Photomicrographs of the infarcted control (I) and pyridostigmine-treated infarcted group (IP) showing the M1 macrophages within the peri-infarcted zone. The cytoplasmic stain showed no difference in the M1 cell count between the groups (P = 0.09). There were scarce M2 macrophages in the I Group and a dense diffuse infiltration of M2 cells in the infarcted zone in the IP Group (*P < 0.05). Ten microscopic fields of seven animals per group were analyzed and displayed using means ± SE. (Immunohistochemistry, diaminobenzidine: scale bar equals 50 μm).

Fig. 4.

Photomicrographs of the I and IP Groups showing few FOXP3 cells within the peri-infarcted zone of the I Group and a moderate number of positive cells in the IP Group. Right: number of the CD4⁺CD25⁺FOXP3 cells in both groups, which is significantly different (*P = 0.0045).

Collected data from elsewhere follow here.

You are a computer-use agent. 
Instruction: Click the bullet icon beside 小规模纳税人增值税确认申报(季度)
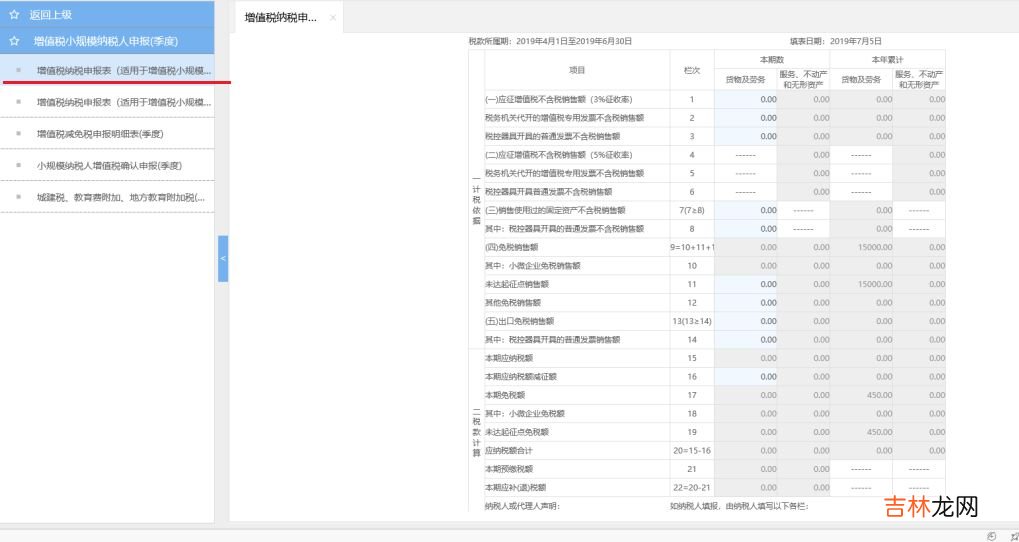(x=18, y=165)
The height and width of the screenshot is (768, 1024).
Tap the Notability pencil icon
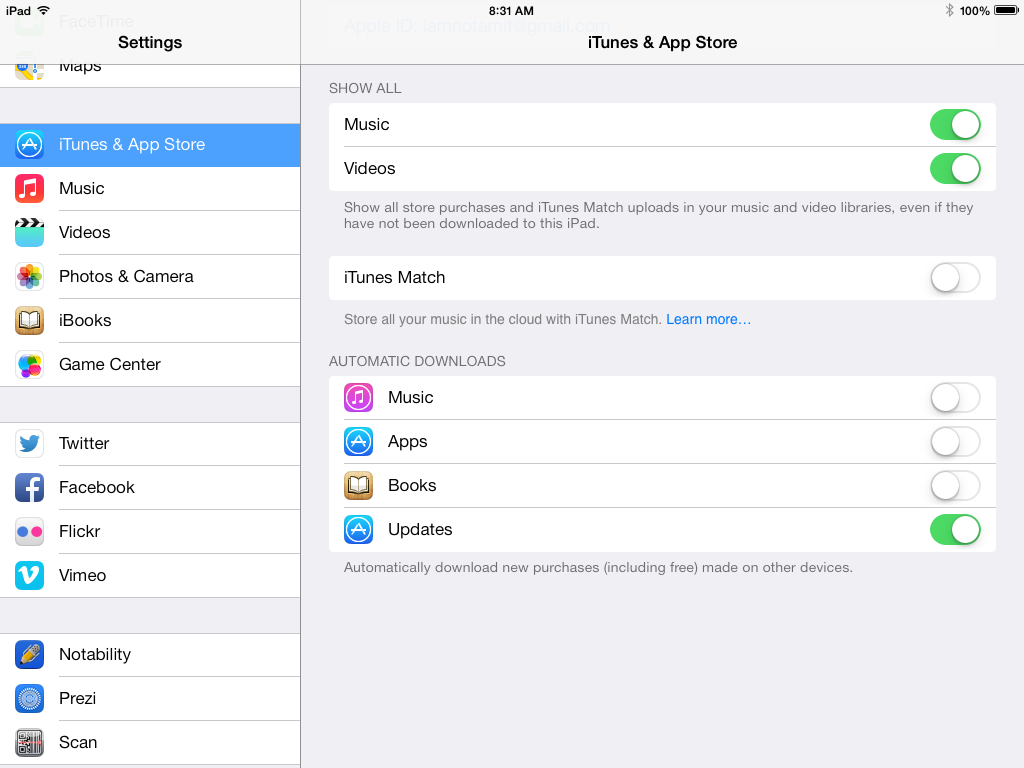pos(30,654)
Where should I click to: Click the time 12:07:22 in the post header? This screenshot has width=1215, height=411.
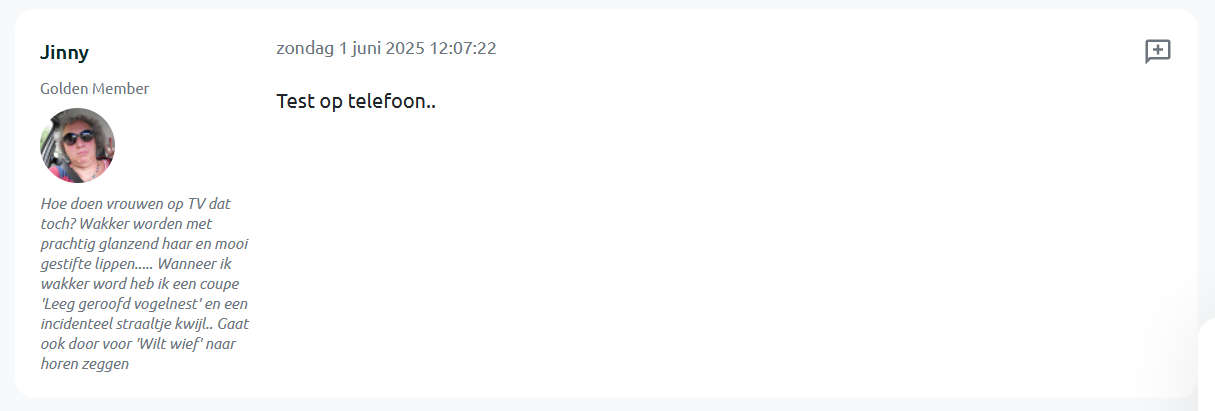463,48
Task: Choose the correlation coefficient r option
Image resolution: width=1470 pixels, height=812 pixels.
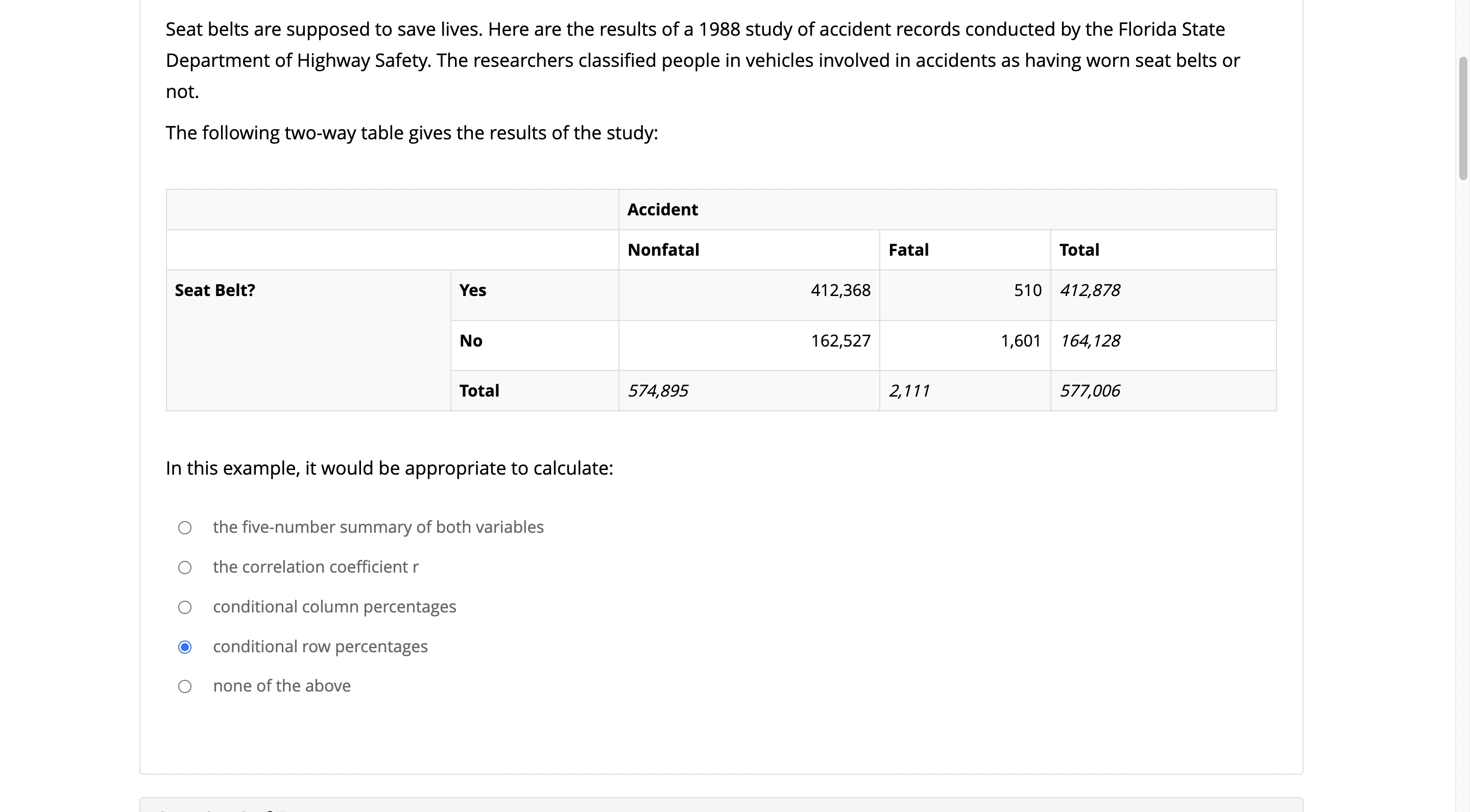Action: point(185,568)

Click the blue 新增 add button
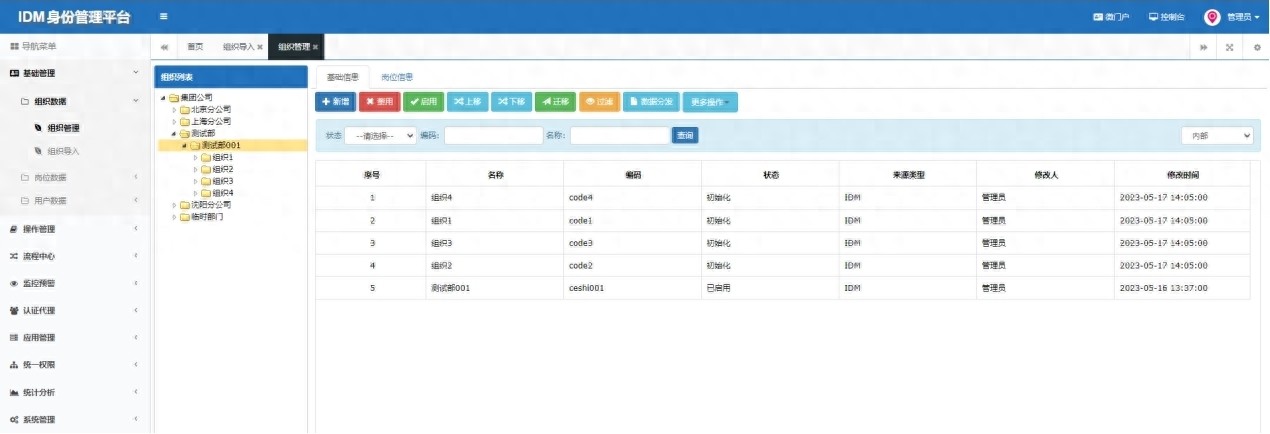335,102
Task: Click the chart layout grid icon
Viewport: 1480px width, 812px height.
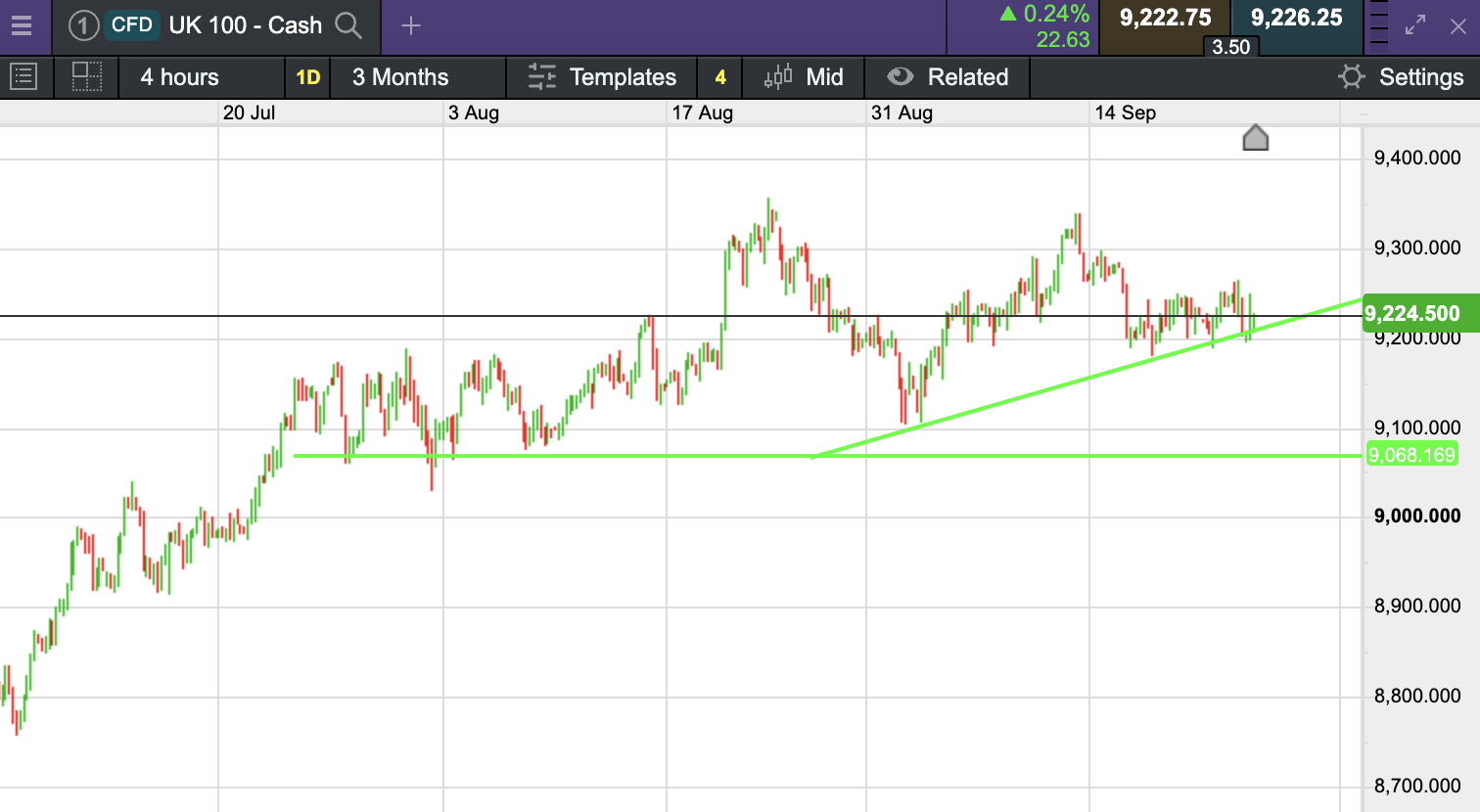Action: tap(87, 76)
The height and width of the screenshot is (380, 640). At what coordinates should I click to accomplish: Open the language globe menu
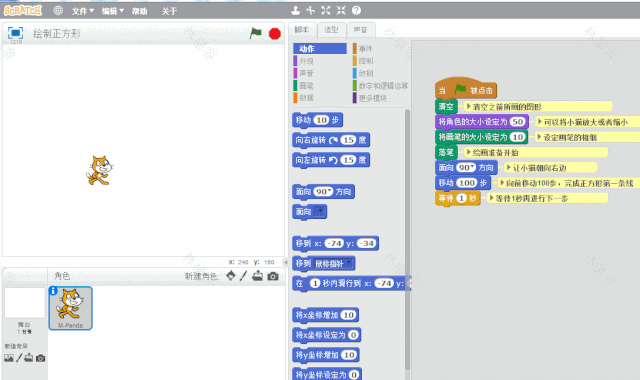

Ten microscopic fields of seven animals per group were analyzed and displayed using means ± SE. (Immunohistochemistry, diaminobenzidine: scale bar equals 50 μm)

Fig. 5.

PY treatment reduces CD4⁺ and CD8⁺ T-cell activation. Blood and spleen cells were collected from the C Group and from the I and IP Groups and then were stained to evaluate the activation. CD25 and RT1B double expression of the CD3⁺CD4⁺ and CD3⁺CD8⁺ cells were evaluated. A and B: CD4⁺ T-cell activation in the blood and spleen, respectively. C and D: CD8⁺ T-cell activation in the blood and spleen, respectively. *P < 0.05; **P < 0.01; ***P < 0.001; NS, nonsignificant.

Fig. 6.

PY treatment increases Treg in blood cells. FOXP3 expression was evaluated in CD4⁺CD25⁺ T cells to define Treg cells in blood (A) and spleen (B). Correlations were measured between Treg cells from blood and CD4⁺ (C) and between Treg cells from blood and CD8⁺ after T-cell activation in blood cells (D) (r and P values are depicted). In the correlation plots, blue dots correspond to the IP Group, and red dots correspond to the I Group. *P < 0.05; ***P < 0.001; NS, nonsignificant.